## SELECTED PASSAGE
Astro - Hacker News

27 comments

pu_pe 2 hours ago

I'm not sure the direction should be to finetune a small local model for each country or language. These models are already not particularly great at information retrieval, so I doubt anyone would use them for questions like the author suggests (ie who was the president between X and Y). Similarly, they are a little too lightweight to be used for translations too.
If the budget is indeed so modest (5.5 million euros!), I would focus completely on preparing datasets and making sure all open cultural artifacts that we can find are well documented in them. That way every model, private or open, that gets trained in the future could better represent the culture and language of your country.
[-]
- iugtmkbdfil834 6 minutes ago
  
  I agree, the research is complex enough as is without having to worry about splitting it babel-like into multiple languages.
swiftcoder 2 hours ago

It is definitely an interesting problem, because Portugal is a small enough country that the actual total corpus of available texts in (non-Brazilian) Portuguese is potentially problematic.
[-]
- fy20 34 minutes ago
  
  European Portuguese is the 13th most populous language in Europe. Not that small, there are many other European languages in use that are much smaller.
  https://en.wikipedia.org/wiki/List_of_languages_by_number_of...
  [-]
  - depaulagu 30 minutes ago
    
    > European Portuguese is the 13th most populous language in Europe
    that's not impressive
    
    [-]
    
    senko 7 minutes ago
    
    Hello from 23rd
- embedding-shape 2 hours ago
  
  I don't think so, Portugal the country might be small, with a small population, but there is ~250 million "Lusophones" (native Portuguese speakers), making it the fifth-most spoken native language in the world, I'd hardly call that small :) And before everyone screams; yes, European Portuguese is different from Brazilian Portuguese, but they're still both Portuguese and understand each other, so it's not like the text from one cannot be used to train a model for the other, or vice-versa.
  All in all, I don't think that's a major issue here.
  [-]
  - swiftcoder 2 hours ago
    
    The authors are pretty clearly trying to draw only from European Portuguese sources - I feel like there's a fairly widespread attitude here that the language is being overwhelmed by the sheer number of Brazilian speakers (which there is obviously at least some truth to).
    I don't necessarily personally feel like preserving European Portuguese in amber is a worthwhile goal (anymore than it is productive for Brits to be prickly about the meteoric rise of US English)

## EXERCISE TASKS
1. According to the first comment in the Hacker News thread, how large is the budget?
2. Copy out the part of the Hacker News thread that opens with the words containing "All in all, I" and closes with "some truth to).".
The records are unrelated to the Hacker News thread.

[Pixel coordinate grounding records]
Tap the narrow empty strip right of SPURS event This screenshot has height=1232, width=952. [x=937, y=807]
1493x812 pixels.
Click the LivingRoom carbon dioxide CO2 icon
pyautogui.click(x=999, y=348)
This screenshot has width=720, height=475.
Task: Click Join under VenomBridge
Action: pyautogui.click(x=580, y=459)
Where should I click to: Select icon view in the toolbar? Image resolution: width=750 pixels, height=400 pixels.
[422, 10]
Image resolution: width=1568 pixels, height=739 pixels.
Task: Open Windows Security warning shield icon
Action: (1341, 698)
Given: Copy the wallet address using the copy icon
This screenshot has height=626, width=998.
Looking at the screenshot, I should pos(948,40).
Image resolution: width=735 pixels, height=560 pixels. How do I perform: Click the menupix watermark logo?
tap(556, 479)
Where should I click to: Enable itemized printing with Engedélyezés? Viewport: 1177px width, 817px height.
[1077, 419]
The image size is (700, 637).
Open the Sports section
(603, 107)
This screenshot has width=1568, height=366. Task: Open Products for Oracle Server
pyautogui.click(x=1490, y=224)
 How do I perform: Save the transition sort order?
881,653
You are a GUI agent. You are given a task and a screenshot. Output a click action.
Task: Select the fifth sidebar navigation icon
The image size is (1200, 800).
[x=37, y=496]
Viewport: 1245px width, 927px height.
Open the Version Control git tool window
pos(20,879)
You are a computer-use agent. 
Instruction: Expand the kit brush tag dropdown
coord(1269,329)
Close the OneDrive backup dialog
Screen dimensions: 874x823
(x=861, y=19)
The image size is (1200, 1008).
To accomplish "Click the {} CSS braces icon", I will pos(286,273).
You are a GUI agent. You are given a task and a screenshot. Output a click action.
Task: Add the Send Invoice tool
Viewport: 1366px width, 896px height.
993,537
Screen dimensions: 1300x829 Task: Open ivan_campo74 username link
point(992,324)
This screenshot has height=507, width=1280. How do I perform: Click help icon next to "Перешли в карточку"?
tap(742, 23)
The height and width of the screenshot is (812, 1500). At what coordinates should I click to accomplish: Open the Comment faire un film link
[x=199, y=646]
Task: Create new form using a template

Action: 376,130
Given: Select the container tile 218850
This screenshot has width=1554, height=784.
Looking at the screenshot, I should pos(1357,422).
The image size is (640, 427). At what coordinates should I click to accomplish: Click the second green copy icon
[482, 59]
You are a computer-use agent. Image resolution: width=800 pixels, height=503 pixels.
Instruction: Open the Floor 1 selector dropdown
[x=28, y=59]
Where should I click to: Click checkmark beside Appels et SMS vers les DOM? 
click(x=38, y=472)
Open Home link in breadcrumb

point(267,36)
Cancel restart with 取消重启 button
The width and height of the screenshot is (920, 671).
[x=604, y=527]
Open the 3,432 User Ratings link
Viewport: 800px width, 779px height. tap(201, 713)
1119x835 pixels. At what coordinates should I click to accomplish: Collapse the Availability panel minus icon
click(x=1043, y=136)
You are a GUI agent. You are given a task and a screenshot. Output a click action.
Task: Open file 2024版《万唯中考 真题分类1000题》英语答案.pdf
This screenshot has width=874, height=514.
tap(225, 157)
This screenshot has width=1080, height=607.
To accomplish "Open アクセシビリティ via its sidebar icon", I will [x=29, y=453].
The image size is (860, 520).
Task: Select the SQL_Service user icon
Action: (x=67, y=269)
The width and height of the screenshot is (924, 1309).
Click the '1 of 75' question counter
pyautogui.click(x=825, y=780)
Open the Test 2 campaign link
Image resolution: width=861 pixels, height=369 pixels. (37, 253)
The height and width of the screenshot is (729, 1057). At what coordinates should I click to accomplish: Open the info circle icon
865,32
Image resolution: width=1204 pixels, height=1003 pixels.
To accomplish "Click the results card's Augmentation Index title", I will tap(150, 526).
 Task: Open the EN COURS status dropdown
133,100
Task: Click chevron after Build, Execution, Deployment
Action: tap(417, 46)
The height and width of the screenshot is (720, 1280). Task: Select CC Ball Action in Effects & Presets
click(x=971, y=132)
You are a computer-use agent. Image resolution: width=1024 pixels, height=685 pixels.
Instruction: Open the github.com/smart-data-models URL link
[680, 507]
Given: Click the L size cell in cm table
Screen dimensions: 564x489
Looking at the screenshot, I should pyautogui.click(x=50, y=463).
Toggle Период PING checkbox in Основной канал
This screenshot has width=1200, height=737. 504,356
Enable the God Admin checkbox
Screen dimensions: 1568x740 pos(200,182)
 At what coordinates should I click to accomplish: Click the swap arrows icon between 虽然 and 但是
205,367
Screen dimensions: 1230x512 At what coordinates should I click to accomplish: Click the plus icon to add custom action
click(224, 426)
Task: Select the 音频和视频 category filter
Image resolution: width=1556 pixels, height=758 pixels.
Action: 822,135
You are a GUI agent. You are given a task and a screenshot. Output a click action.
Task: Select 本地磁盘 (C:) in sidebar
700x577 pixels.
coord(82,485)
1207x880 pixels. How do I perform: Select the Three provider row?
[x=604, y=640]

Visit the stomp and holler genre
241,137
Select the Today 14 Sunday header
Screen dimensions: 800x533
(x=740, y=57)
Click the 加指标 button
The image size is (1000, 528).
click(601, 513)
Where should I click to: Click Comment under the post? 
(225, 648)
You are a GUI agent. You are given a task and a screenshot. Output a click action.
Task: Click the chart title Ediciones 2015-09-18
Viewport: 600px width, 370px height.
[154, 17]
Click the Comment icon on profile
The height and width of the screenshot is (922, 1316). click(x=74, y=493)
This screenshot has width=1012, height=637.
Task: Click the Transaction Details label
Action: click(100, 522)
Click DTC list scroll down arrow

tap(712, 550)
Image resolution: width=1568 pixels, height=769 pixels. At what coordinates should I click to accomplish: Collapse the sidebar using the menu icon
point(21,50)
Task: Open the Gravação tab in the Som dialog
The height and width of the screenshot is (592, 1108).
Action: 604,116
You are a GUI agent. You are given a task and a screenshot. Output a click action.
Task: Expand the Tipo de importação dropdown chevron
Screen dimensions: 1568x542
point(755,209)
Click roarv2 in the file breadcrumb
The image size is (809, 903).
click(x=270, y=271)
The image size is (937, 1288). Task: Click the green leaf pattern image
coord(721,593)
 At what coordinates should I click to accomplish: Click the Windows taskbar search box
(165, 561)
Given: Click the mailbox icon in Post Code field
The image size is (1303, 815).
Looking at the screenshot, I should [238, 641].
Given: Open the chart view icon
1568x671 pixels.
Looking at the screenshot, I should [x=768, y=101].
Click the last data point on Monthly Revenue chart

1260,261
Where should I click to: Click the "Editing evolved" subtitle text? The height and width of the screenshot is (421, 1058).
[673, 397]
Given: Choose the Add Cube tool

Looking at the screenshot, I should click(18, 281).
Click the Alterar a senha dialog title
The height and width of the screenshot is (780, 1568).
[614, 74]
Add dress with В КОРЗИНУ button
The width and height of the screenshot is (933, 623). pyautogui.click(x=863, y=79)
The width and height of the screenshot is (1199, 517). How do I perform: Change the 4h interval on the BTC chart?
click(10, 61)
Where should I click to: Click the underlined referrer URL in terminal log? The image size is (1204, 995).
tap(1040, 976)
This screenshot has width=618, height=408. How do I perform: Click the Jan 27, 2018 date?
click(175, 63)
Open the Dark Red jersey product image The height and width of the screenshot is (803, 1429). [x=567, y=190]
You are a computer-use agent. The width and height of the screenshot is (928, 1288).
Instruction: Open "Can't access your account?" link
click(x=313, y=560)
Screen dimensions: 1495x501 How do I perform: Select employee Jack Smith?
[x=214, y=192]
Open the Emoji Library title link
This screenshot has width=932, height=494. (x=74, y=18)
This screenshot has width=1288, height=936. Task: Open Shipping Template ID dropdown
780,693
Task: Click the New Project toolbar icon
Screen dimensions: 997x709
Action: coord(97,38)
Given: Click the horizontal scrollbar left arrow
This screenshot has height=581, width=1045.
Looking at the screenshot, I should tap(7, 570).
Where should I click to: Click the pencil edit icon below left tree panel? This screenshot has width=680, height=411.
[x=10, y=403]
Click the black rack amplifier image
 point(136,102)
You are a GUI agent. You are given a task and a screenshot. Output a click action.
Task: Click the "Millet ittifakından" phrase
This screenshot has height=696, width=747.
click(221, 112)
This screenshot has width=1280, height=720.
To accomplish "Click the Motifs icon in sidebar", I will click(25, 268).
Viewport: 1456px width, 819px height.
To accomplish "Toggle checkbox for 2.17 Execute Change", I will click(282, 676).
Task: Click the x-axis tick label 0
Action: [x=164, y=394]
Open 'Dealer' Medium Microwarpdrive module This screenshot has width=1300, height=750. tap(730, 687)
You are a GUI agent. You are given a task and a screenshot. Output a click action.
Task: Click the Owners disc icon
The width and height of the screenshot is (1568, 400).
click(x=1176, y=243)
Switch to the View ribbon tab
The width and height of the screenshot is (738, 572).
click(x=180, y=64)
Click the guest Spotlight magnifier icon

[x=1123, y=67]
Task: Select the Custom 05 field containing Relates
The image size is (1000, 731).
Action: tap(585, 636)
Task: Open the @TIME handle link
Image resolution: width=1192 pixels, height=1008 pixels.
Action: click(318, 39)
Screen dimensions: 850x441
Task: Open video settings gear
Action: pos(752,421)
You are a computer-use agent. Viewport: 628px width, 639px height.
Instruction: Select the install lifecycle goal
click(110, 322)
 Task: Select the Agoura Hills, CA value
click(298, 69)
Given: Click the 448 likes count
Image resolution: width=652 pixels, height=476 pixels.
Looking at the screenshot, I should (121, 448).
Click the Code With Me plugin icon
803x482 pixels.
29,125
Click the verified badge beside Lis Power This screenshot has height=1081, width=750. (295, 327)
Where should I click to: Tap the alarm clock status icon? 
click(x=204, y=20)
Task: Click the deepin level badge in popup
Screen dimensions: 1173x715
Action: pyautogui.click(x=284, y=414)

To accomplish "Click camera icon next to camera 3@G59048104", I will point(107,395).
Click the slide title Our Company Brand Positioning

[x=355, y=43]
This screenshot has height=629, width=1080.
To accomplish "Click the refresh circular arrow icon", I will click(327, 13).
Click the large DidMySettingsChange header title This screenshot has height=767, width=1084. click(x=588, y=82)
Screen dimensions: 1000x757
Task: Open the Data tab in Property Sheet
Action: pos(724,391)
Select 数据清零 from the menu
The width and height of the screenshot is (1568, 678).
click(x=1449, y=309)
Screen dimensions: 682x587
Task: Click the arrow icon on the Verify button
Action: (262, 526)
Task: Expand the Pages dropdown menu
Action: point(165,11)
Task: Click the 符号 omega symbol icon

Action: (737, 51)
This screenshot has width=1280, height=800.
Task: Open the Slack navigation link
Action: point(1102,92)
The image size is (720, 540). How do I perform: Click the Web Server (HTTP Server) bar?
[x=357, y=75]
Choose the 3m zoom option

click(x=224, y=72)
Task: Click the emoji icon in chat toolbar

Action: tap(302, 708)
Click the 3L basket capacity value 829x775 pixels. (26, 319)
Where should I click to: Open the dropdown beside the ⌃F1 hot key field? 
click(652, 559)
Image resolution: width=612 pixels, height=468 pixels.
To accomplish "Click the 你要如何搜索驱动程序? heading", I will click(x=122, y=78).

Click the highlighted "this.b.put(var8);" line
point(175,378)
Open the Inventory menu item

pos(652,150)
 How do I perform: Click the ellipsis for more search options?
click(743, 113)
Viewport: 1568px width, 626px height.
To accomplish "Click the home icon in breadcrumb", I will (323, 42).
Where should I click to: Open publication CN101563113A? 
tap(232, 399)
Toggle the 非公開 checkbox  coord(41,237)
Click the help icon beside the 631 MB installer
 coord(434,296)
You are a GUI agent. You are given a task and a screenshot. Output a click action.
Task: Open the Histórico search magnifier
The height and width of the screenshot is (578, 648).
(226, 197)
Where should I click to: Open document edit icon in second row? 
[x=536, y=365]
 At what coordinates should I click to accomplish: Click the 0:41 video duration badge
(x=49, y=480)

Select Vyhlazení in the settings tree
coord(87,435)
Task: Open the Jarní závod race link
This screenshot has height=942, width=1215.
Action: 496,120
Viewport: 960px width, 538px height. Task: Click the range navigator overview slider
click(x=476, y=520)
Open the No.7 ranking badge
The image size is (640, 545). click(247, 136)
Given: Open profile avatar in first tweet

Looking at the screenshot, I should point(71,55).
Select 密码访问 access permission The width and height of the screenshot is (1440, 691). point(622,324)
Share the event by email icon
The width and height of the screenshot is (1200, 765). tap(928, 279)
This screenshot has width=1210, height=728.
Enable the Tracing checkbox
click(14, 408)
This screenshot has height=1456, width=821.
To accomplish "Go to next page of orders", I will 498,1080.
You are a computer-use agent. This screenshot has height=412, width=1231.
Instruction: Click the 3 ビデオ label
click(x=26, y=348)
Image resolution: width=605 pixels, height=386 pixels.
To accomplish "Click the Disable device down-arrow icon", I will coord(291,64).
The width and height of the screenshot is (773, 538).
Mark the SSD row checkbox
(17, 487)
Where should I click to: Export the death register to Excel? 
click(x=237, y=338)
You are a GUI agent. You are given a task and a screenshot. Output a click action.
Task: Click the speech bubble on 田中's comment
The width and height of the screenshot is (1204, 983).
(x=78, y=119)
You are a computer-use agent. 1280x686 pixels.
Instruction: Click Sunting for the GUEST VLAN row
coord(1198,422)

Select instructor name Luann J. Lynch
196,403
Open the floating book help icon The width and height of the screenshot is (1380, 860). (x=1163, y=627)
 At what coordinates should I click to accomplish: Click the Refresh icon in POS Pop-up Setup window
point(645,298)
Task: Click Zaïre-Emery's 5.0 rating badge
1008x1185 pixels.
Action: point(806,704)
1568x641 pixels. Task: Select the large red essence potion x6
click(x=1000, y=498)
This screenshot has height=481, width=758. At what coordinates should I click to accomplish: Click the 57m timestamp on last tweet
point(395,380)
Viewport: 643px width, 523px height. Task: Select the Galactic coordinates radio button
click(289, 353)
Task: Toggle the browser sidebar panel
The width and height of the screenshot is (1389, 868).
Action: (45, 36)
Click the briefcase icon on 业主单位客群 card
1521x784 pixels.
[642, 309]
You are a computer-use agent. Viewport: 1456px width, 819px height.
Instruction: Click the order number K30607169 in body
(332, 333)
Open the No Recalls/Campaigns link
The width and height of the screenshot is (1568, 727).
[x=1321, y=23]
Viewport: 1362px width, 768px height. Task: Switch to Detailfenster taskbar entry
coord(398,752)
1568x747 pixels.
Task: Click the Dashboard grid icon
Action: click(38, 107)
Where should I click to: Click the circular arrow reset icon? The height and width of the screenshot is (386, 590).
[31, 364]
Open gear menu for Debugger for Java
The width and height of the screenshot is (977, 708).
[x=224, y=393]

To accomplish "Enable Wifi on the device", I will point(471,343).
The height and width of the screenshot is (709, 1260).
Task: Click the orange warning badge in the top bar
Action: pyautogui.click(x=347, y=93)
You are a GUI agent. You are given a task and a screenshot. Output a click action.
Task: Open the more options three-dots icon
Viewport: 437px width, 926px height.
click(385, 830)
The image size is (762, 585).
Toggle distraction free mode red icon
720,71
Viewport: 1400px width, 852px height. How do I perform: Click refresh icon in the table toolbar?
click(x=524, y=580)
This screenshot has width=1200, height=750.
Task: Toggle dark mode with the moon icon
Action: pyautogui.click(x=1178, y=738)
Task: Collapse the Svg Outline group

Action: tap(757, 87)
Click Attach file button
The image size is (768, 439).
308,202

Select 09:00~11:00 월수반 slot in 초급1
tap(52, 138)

## ANSWER LIST
1. 5.5 million euros.

2.
All in all, I don't think that's a major issue here.
  [-]
  - swiftcoder 2 hours ago
    
    The authors are pretty clearly trying to draw only from European Portuguese sources - I feel like there's a fairly widespread attitude here that the language is being overwhelmed by the sheer number of Brazilian speakers (which there is obviously at least some truth to).